• [Tasks to complete]:
1. According to the article on being a parent and a coach, why does the author get nervous while watching his own child play?
2. Repeat the stretch of the article on being a parent and a coach from "Add your own" through "than other parents.", word for word.

• [Text for analysis]:
* * * * * * *
Wednesday, August 12, 2015

BEING A PARENT, A COACH, AND THE INFAMOUS 20 MINUTE RULE

This article was posted here back in 2012.  Recent discussions with coaches, parents, and coaches who are parents led me to reposting it today.  Enjoy.

Coaches and parents will want to read this.


Basketball coaches learn from each other all the time.  We share information, borrow some, and are always watching and picking up tidbits wherever they can.  One of the most important pieces of advice I learned in my 20+ years of coaching didn't come from my past experiences as an athlete, or a coaching clinic, or a coaching colleague, or even a coaching DVD.  This piece of valuable advice was given to me from my wife.

This information is for all coaches.  As a coach we interact with the parents of our players.  BUT if you are a coach and a parent this is especially for you.

I am a basketball coach.  And like most basketball coaches it is difficult for me to watch any basketball game for pure entertainment purposes.  It doesn't matter if a coach is watching game 7 of the NBA finals on television or the first game of a fifth grade league at the YMCA, we seem to analyze the game we are watching as a coach.  This is not a bad thing because it is a part of who we are and how we are wired.

Add your own children to the mix and you have a tough balancing act.

I have been fortunate to say that I have been able to watch my own children participate in sports, including basketball, for many years.  I'm no different than the next parent as I get nervous for my child as they play because I want them to perform well and feel good about themselves.  But I also watch the game with a coach's mentality (after all it IS what I do).   And who do parents watch more closely during games? That's right, their own kid.  Again, I am no different than other parents.

After a game was finished my wife and I would wait with the other parents for our children to come over and visit with us after their coach was done talking to them.  We always greet them with a hug and a "good job".  But then my coaching personality kicked in and I would start rehashing the game with them.  I wasn't necessarily judging how well they played, but I would talk to them as if they were one of the players on my own team.  I would ask them questions about a particular possession, or an adjustment the team made, or even what their thought process might have been during a certain play.  I thought I was just talking to my kids and connecting with them about something they also have a passion for. I later learned that this is not what my children thought I was doing.
* * * * * * *
• [Given information]:

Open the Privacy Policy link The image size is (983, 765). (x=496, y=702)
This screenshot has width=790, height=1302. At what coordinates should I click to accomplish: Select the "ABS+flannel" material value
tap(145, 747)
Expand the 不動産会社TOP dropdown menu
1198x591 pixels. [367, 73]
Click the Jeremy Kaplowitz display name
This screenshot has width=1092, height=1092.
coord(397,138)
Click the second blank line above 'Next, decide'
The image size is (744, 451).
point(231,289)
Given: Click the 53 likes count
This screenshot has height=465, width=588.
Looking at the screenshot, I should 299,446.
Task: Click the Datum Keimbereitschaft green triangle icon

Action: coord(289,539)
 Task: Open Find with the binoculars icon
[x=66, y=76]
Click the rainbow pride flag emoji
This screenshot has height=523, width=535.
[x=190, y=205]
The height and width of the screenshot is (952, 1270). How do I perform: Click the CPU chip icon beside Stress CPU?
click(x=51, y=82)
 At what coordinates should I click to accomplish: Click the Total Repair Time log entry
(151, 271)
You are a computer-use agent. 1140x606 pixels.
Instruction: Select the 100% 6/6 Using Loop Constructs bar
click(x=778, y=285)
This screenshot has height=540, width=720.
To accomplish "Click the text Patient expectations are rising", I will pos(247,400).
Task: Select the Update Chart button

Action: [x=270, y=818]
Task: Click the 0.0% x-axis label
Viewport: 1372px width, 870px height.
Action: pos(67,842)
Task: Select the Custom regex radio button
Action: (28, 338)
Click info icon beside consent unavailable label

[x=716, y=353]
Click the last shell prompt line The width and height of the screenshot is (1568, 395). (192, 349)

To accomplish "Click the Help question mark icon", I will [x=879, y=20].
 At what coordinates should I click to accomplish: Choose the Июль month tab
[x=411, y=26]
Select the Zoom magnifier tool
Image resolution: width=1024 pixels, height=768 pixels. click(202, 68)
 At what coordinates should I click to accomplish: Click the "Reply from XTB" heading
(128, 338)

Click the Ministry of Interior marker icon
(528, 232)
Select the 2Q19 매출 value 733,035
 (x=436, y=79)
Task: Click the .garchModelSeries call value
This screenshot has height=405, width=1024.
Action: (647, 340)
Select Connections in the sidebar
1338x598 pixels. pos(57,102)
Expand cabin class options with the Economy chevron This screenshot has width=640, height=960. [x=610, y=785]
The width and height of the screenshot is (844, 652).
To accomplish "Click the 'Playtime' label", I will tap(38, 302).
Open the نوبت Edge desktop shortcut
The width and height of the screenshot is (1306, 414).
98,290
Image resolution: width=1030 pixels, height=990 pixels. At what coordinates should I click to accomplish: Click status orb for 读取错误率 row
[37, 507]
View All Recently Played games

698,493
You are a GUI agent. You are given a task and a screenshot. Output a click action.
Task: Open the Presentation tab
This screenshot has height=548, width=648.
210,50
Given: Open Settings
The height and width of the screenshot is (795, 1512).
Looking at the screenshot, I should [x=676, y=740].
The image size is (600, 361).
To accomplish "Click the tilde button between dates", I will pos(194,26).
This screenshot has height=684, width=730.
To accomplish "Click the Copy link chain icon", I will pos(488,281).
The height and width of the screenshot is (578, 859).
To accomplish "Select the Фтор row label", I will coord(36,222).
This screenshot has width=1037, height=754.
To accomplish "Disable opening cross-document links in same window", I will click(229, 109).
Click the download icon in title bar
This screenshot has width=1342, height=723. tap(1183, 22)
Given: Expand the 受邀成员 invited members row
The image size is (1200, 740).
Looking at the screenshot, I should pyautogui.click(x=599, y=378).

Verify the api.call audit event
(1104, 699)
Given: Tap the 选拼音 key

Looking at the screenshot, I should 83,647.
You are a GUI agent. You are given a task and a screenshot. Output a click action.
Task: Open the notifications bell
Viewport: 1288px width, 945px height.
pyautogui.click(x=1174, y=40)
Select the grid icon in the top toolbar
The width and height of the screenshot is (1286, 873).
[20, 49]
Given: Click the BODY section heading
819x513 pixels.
* * * * * * *
• [Answers provided]:
1. He gets nervous because he wants his child to perform well and feel good about themselves.

2.
Add your own children to the mix and you have a tough balancing act.

I have been fortunate to say that I have been able to watch my own children participate in sports, including basketball, for many years.  I'm no different than the next parent as I get nervous for my child as they play because I want them to perform well and feel good about themselves.  But I also watch the game with a coach's mentality (after all it IS what I do).   And who do parents watch more closely during games? That's right, their own kid.  Again, I am no different than other parents.